The Catholic Church and the Cultural Revolution
by E. Michael Jones
Tells the story of the culture wars between the Catholic Church and the Enlightenment over the last sixty years. The battle in America was fought in three areas: schools and education; obscenity; and the family and sexuality. The book examines: the significance of the law and the courts; the impact of the Second Vatican Council; the main sources of the attempted subversion of the Church; the battles the Church fought with the media; the existence of a fifth column within the Church; the new Americanism that attempts to reconcile the Church and modernity by seeing America as an ideal state; and finally, "Where now in the Church?"
Jones refers to (((Yuri Slezkine's))) triumphalist book, published in 2004, and notes:
>Modernity may have seemed American when the Council was convened, but it was predominantly (at least in its 20th century phase) Jewish, as Yuri Slezkine demonstrates in his book The Jewish Century (2004). Ultimately, the two alternatives became a false dichotomy as Jews, with the passing of the WASP ruling class, took over American cultural life.

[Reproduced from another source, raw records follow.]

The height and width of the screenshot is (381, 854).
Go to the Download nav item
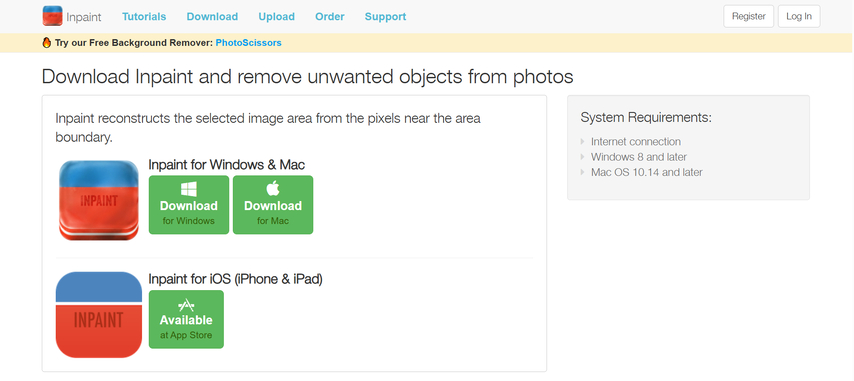coord(212,16)
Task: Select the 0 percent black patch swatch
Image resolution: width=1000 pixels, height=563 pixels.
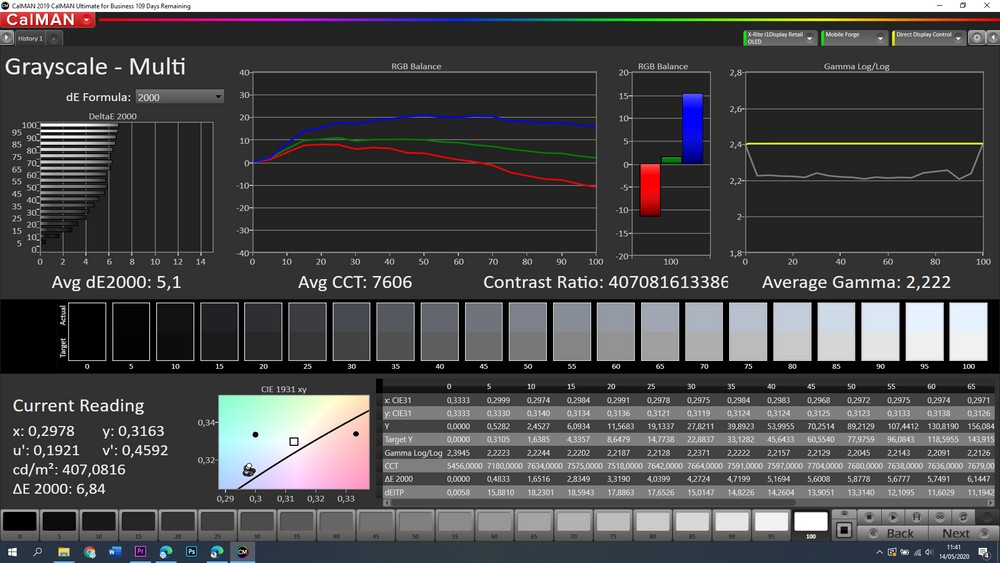Action: [20, 523]
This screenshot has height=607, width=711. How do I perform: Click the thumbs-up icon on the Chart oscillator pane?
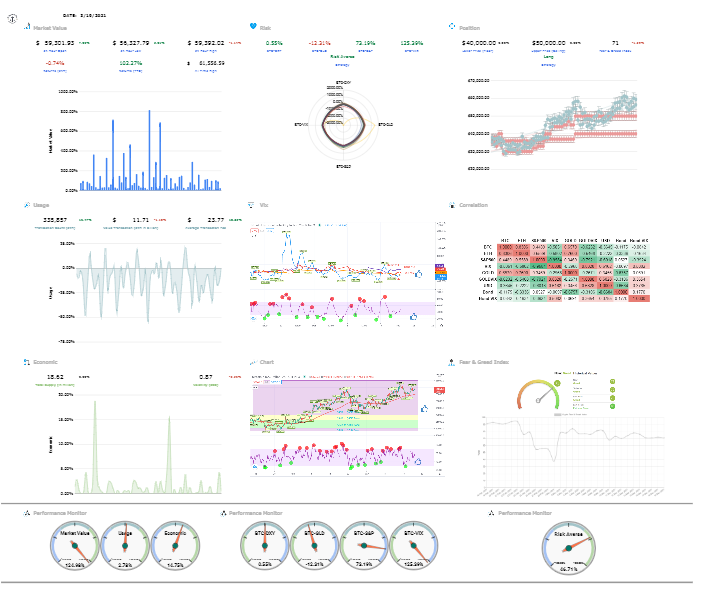(x=418, y=461)
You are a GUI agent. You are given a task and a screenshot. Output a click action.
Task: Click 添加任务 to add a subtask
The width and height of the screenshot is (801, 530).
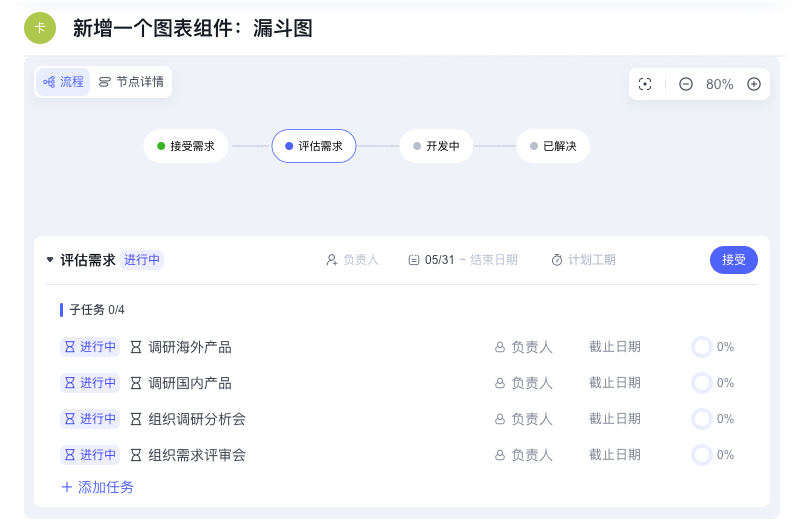[97, 487]
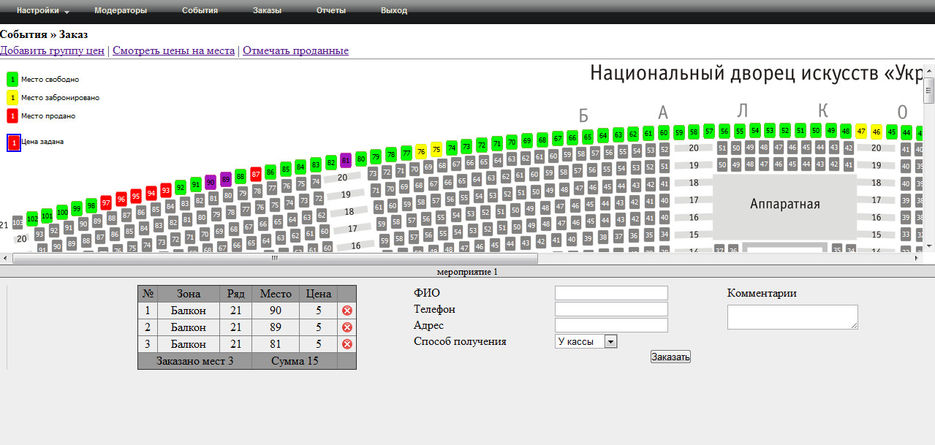Open the Отчеты menu item
The image size is (935, 445).
pyautogui.click(x=330, y=10)
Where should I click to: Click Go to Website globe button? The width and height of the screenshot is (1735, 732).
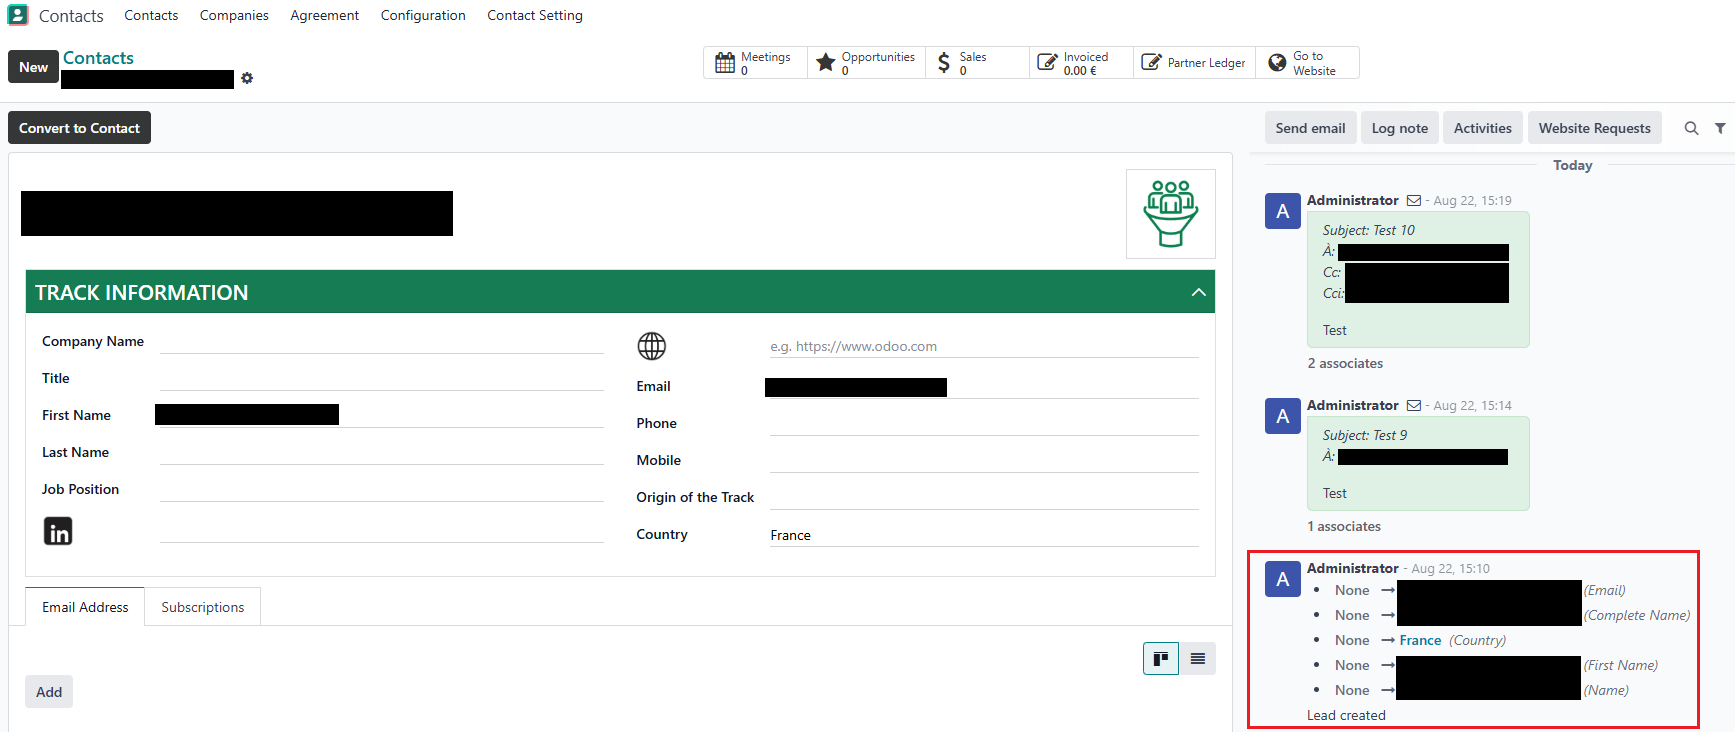point(1306,63)
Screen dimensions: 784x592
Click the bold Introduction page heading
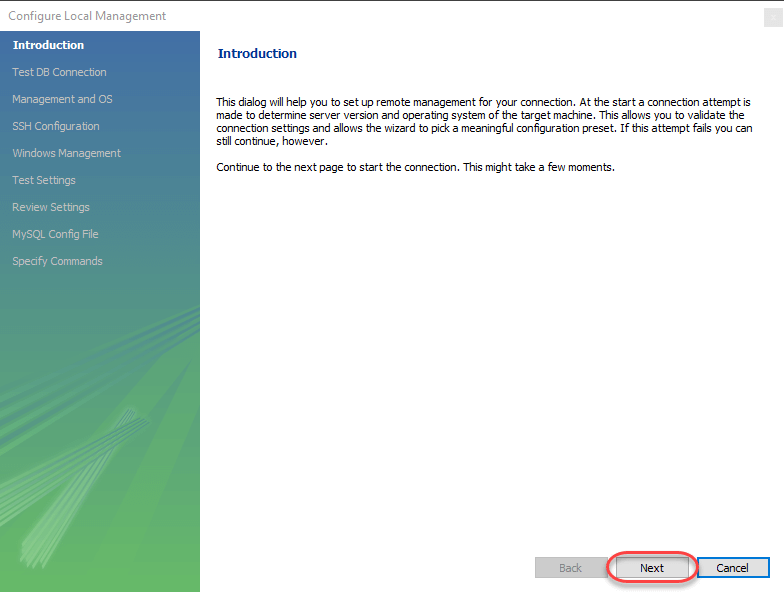click(x=257, y=54)
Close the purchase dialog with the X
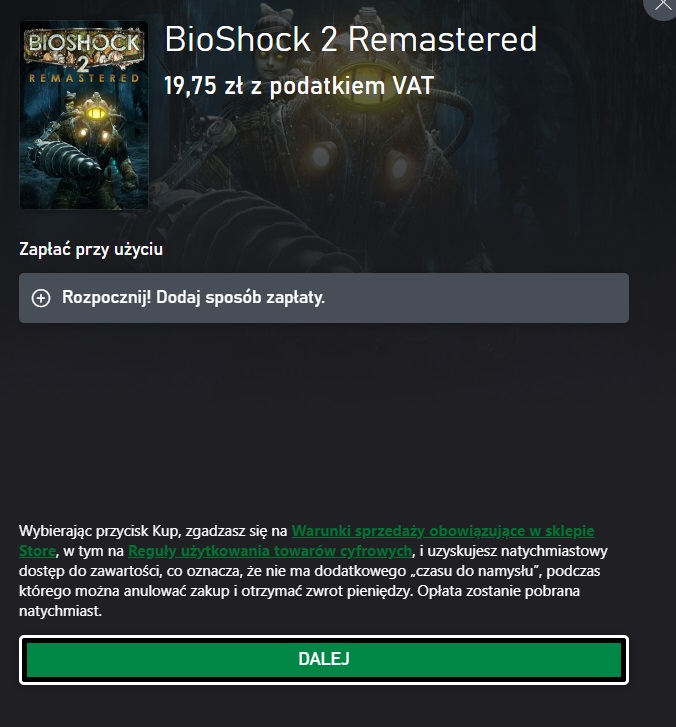The width and height of the screenshot is (676, 727). point(663,6)
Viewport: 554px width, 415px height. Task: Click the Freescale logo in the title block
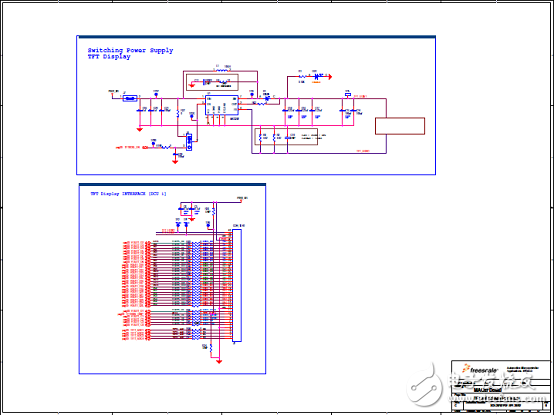(x=480, y=370)
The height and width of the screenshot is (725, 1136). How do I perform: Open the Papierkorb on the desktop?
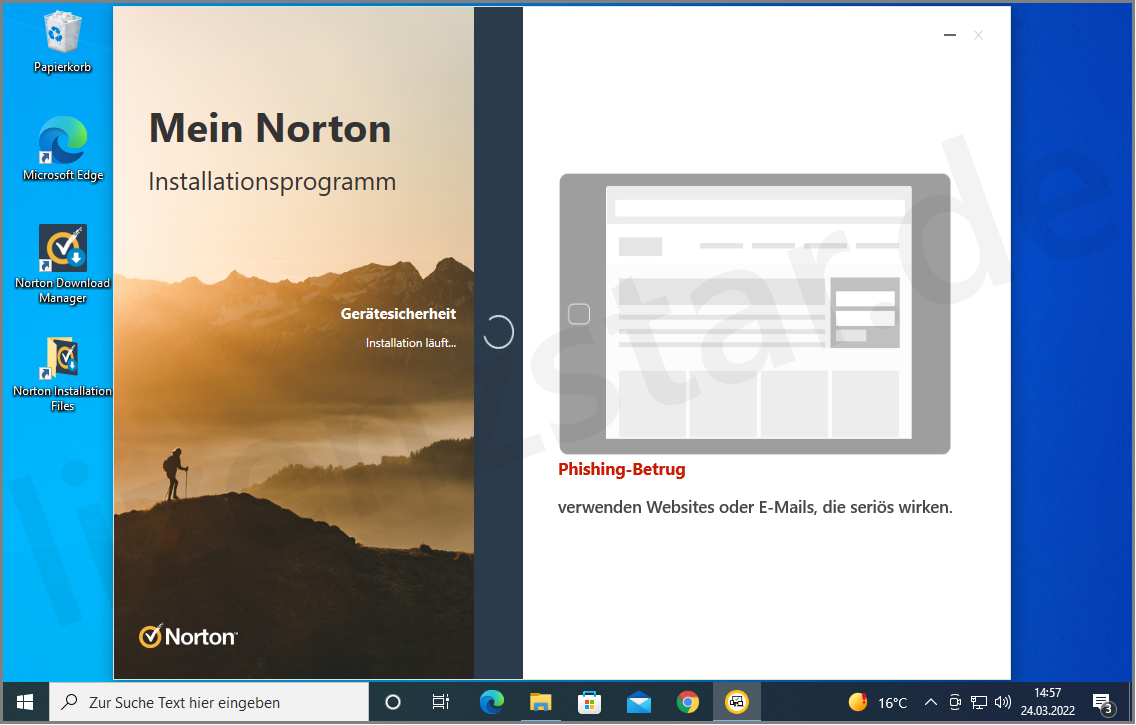coord(62,30)
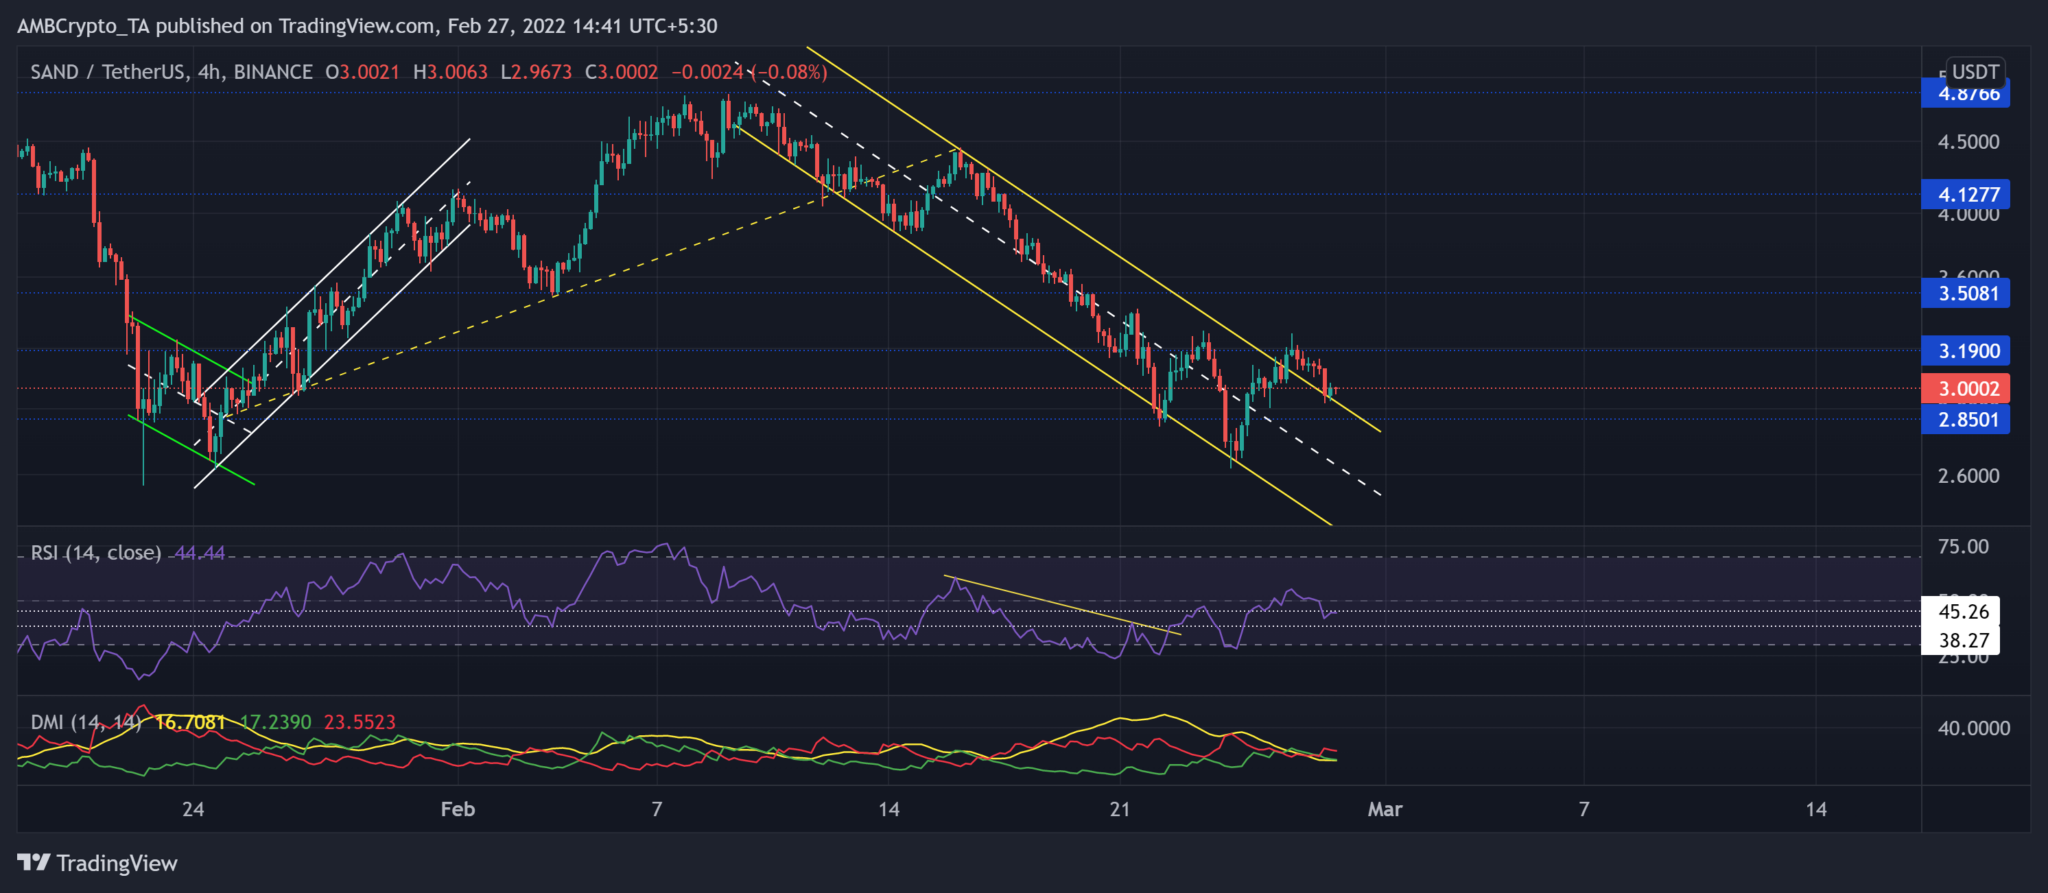
Task: Click the 21 date marker on time axis
Action: click(1120, 809)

>By the mid-’70s the takeover was complete. “The Modern Age is the Jewish Age,” according to Slezkine, “and the twentieth century, in particular, is the Jewish Century.” Modernity, according to Slezkine, “is about … dismantling social estates for the benefit of individuals, nuclear families and book-reading tribes (nations).” Modernity “is about everyone becoming Jewish.” During this era, “Churches became more like synagogues.”